Note that your preparation circuit for the state $|\phi\rangle$ can be written as:

enter image description here

The initial state is $|00\rangle = \begin{pmatrix} 1 \\ 0 \\ 0 \\ 0 \end{pmatrix} $.

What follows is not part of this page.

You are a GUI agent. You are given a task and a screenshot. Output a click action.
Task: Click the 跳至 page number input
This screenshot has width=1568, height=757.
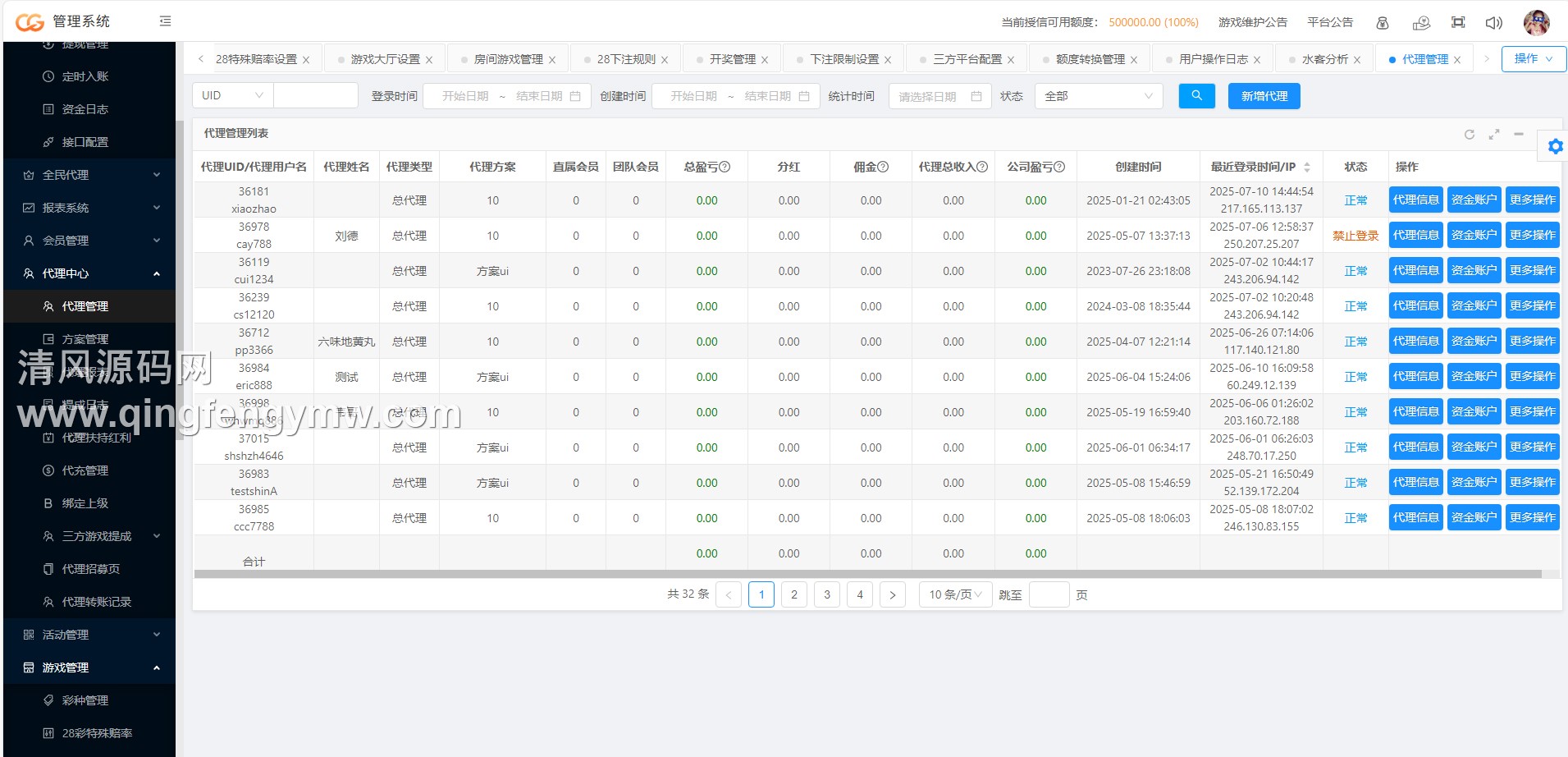(x=1049, y=594)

The circuit itself has the matrix representation of:

$$ \big( R_Y(\theta_3) \otimes I \big) \cdot CNOT_{10} \cdot \big(I \otimes R_Y(\theta_2) \big) \cdot CNOT_{01} \cdot \big( R_Y(\theta_1) \otimes I\big) $$

Here note that by definition of CNOT gate, we have

$$ CNOT_{01} =|0\rangle \langle 0| \otimes I + |1 \rangle \langle 1| \otimes X = \begin{pmatrix} 1 & 0 & 0 & 0\\ 0 & 1 & 0 & 0\\ 0 & 0 & 0 & 1\\ 0 & 0 & 1 & 0 \end{pmatrix} $$

$CNOT_{10} = I \otimes |0\rangle\langle0| + X \otimes|1\rangle \langle 1|= \begin{pmatrix} 1 & 0 & 0 & 0\\ 0 & 0 & 0 & 1 \\ 0 & 0 & 1 & 0\\ 0 & 1 & 0 & 0 \end{pmatrix}$

and also note that $$R_Y(\theta) \otimes I = \begin{pmatrix} \cos{\theta} & \sin{\theta} \\ -\sin{\theta} & \cos{\theta} \end{pmatrix} \otimes \begin{pmatrix} 1 & 0 \\ 0 & 1 \end{pmatrix} = \begin{pmatrix} \cos{\theta} \cdot \begin{pmatrix} 1 & 0 \\ 0 & 1 \end{pmatrix} & \sin{\theta} \cdot \begin{pmatrix} 1 & 0 \\ 0 & 1 \end{pmatrix} \\ -\sin{\theta} \cdot \begin{pmatrix} 1 & 0 \\ 0 & 1 \end{pmatrix} & \cos{\theta} \cdot \begin{pmatrix} 1 & 0 \\ 0 & 1 \end{pmatrix} \end{pmatrix} $$

Going through this calculation will get your desire state.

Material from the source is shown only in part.